__Supplied data__.
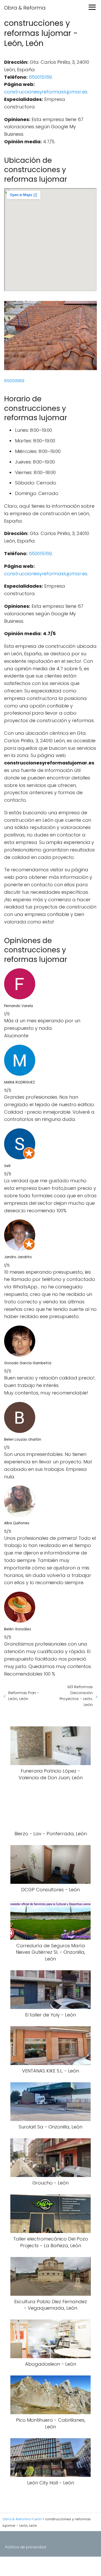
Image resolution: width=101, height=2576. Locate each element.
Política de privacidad (25, 2547)
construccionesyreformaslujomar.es (45, 92)
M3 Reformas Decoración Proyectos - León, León (76, 1695)
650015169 (40, 77)
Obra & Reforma (25, 7)
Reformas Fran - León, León (23, 1695)
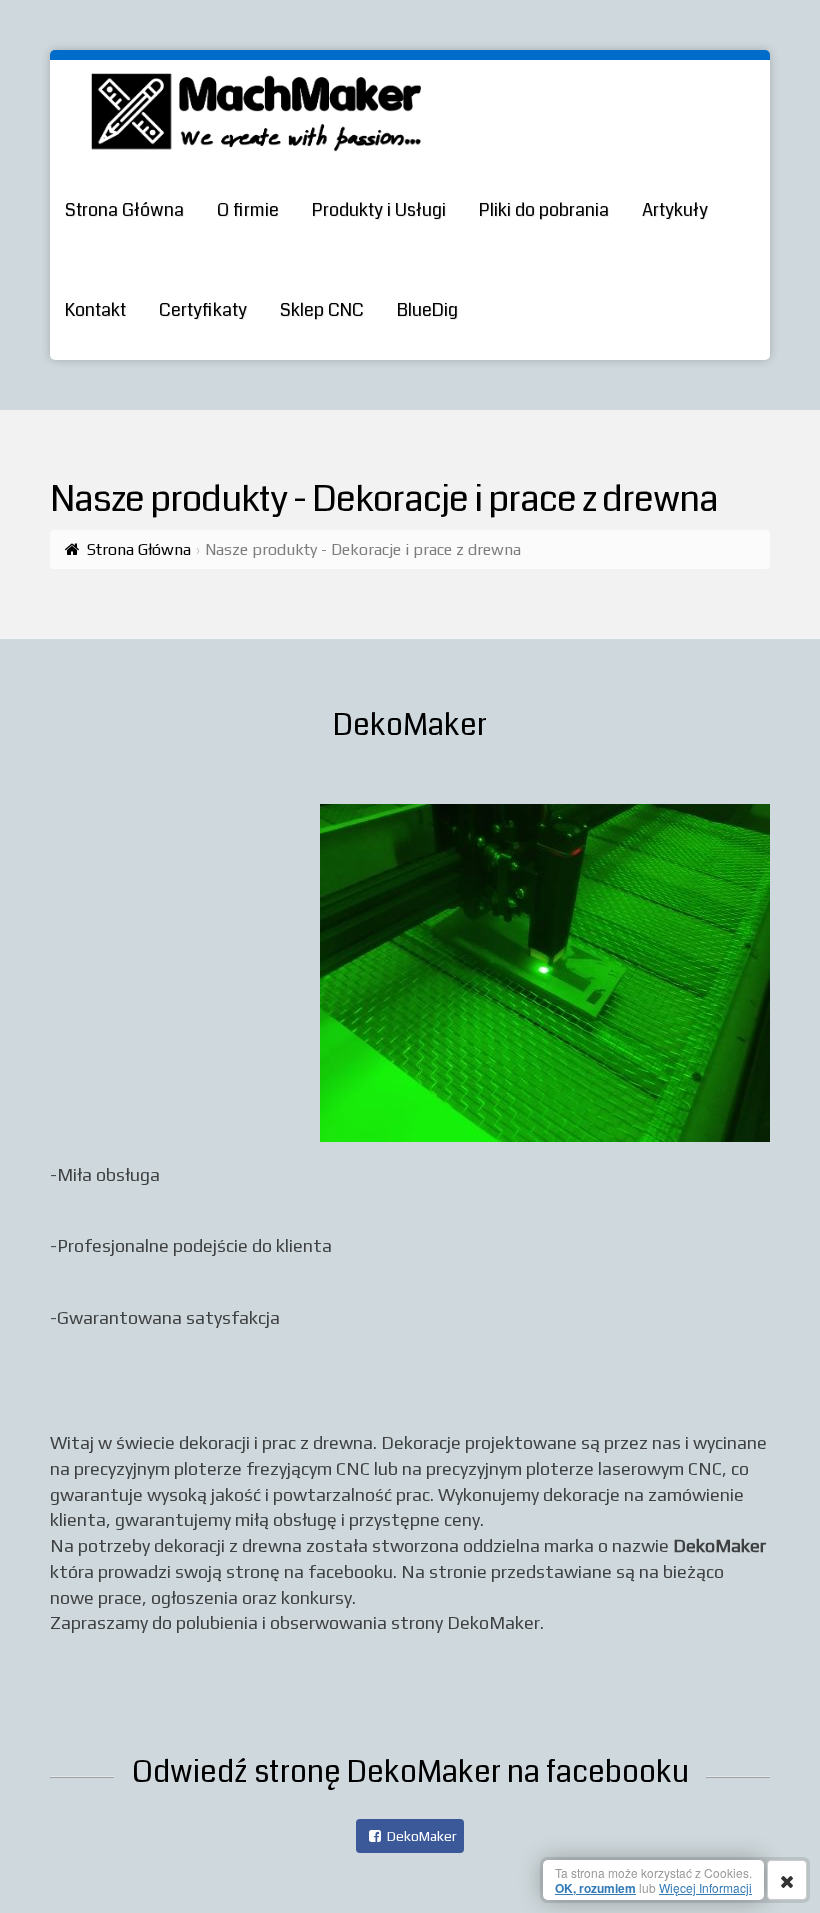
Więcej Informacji (705, 1887)
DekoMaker (422, 1836)
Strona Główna (139, 549)
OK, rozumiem (595, 1888)
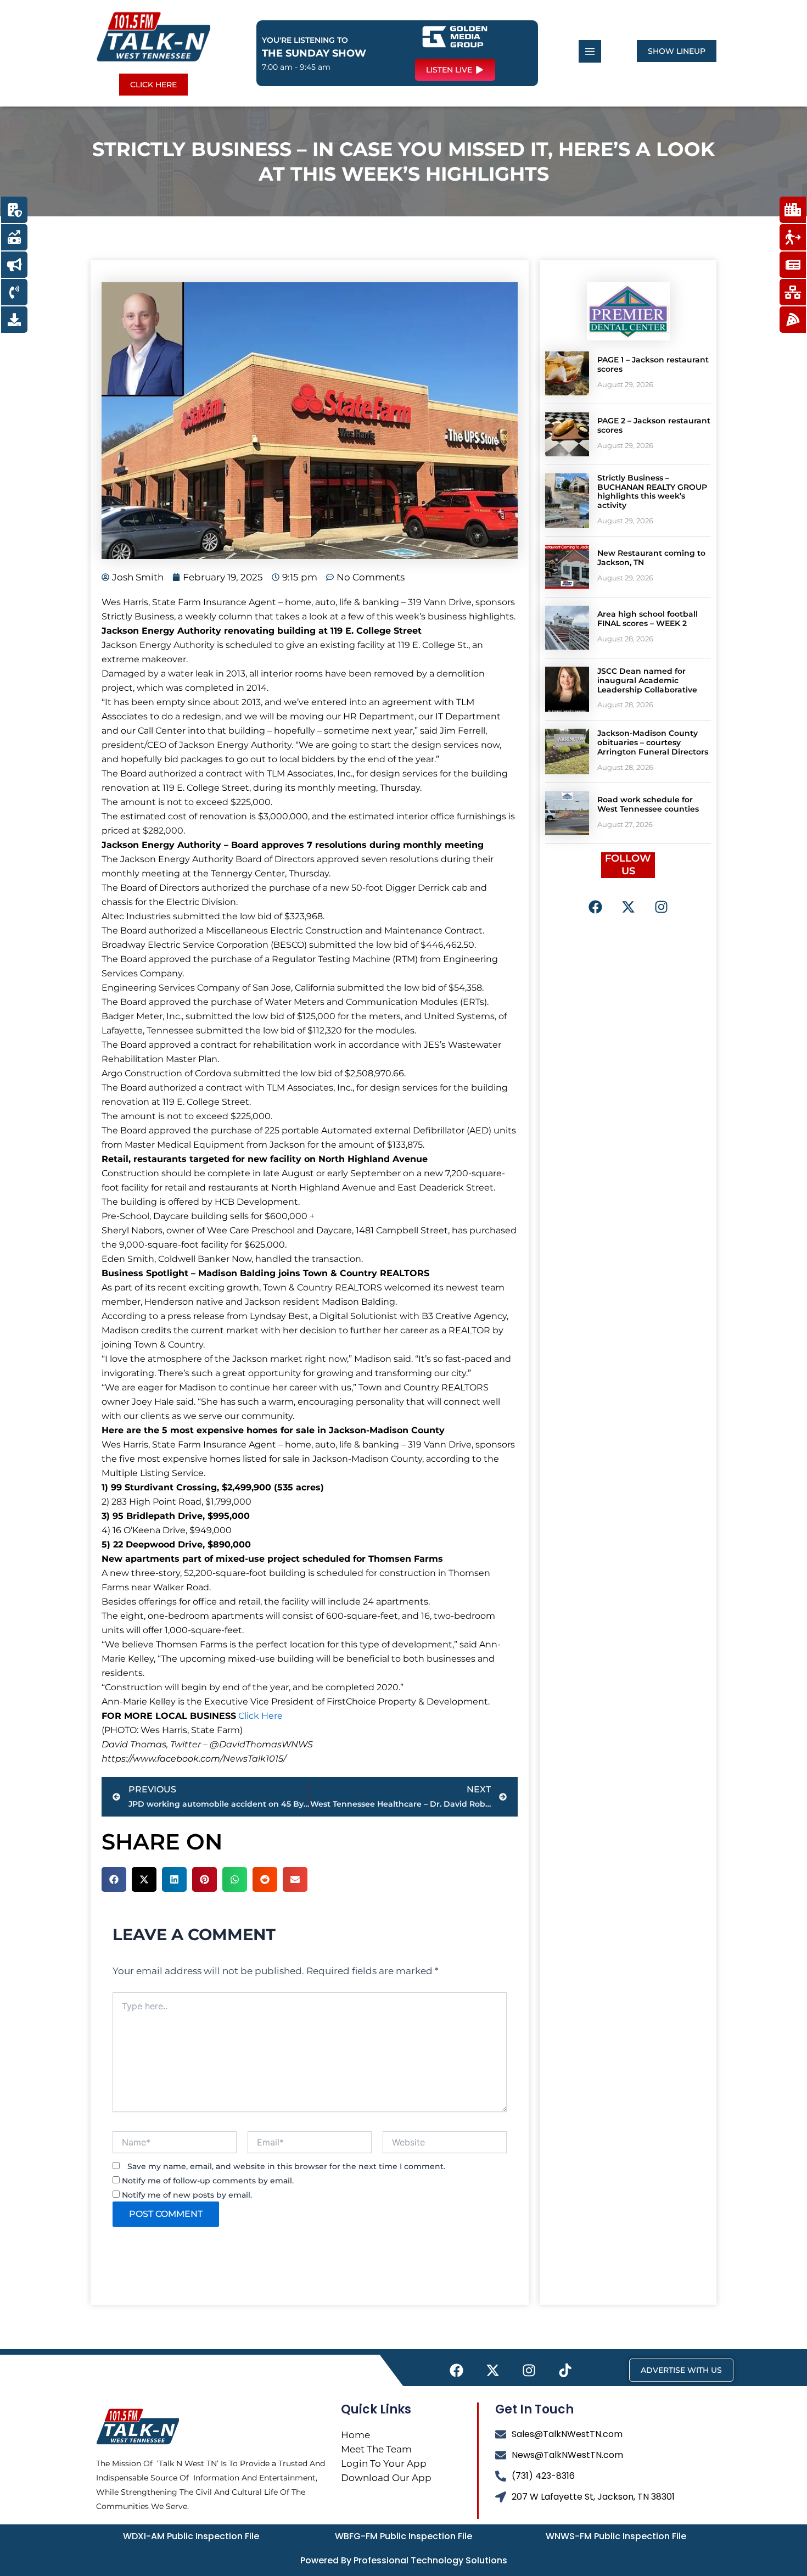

__Work item__.
Copy nothing but the lines from the line holding "construccionesyreformaslujomar.es (45, 92)" through the last line of the entries, exactly, while leaving out the pictures.

__Output of the exercise__.
construccionesyreformaslujomar.es (45, 92)
M3 Reformas Decoración Proyectos - León, León (76, 1695)
650015169 (40, 77)
Obra & Reforma (25, 7)
Reformas Fran - León, León (23, 1695)
Więcej Informacji (705, 1887)
DekoMaker (422, 1836)
Strona Główna (139, 549)
OK, rozumiem (595, 1888)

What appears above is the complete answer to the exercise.